• Work task 1:
Answer these questions from the extract:
(a) How many chapters does NSW in Focus have?
(b) At what time on Tuesday 1 July is the free seminar held?
(c) In what month and year was the Household Preparedness for Emergencies survey conducted?
• Work task 2: Please copy the stretch of the extract from "NSW Statistics" through "education and crime?", word for word.

• Extract:
###

So go to the News & Media page and have a look and don't forget that you can subscribe to our customisable free email notification service to keep up with our daily releases, including newsletters.

*Apologies to the venerable New York Times

Friday, June 13, 2008

NSW Statistics



  • Is NSW growing faster or slower?
  • What has happened with household income over the last decade?
  • Which industries contribute the most to income and employment growth?
  • What are the key trends for health, education and crime?

NSW in Focus, 2008 (cat. no. 1338.1) provides a snapshot of activity within the state. Drawing upon both ABS and non-ABS sources, NSW in Focus has twelve chapters presenting a rich array of social, economic and environmental data.

New in this year's publication is the inclusion of "Statistical Highlights" which provides some analysis and graphs on selected indicators. Each chapter also features a summary table of selected indicators allowing users to track changes over time, and a list of data sources which are a helpful reference for further research.

Feedback: Have Your Say
The ABS is actively seeking feedback on NSW in Focus content and indicators. You can contribute by clicking 'Have Your Say' on the Summary page of the publication.

Free NSW Seminar:
To complement the release of NSW in Focus, ABS NSW is conducting a free seminar. This information seminar will provide an overview of key social, economic and environmental trends for NSW, drawing on a wide range of data from NSW in Focus.

When: Tuesday 1 July, 9.30 - 10.30am
Where: ABS, Level 5, St Andrew’s House, Sydney Square, Sydney

To register interest attending the seminar, or for further information contact Grace Kim on (02) 9268 4092, or email nsw.statistics@abs.gov.au

Wednesday, June 11, 2008

Household Preparedness for Emergencies

What steps have NSW, Vic., Qld and ACT households taken to prepare for emergencies?

Data has now been released from the Household Preparedness for Emergencies: NSW, Vic., Qld and ACT survey, which was conducted in October 2007 (cat. no. 4818.0.55.001).

###

• Data:
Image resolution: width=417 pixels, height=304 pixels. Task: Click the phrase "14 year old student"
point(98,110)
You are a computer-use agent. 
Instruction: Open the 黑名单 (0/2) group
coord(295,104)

###

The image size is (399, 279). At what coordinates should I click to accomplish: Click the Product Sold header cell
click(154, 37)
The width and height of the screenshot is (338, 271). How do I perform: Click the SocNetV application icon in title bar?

###

• Answer box 1:
(a) Twelve
(b) 9.30 - 10.30am
(c) October 2007

• Answer box 2:
NSW Statistics



  • Is NSW growing faster or slower?
  • What has happened with household income over the last decade?
  • Which industries contribute the most to income and employment growth?
  • What are the key trends for health, education and crime?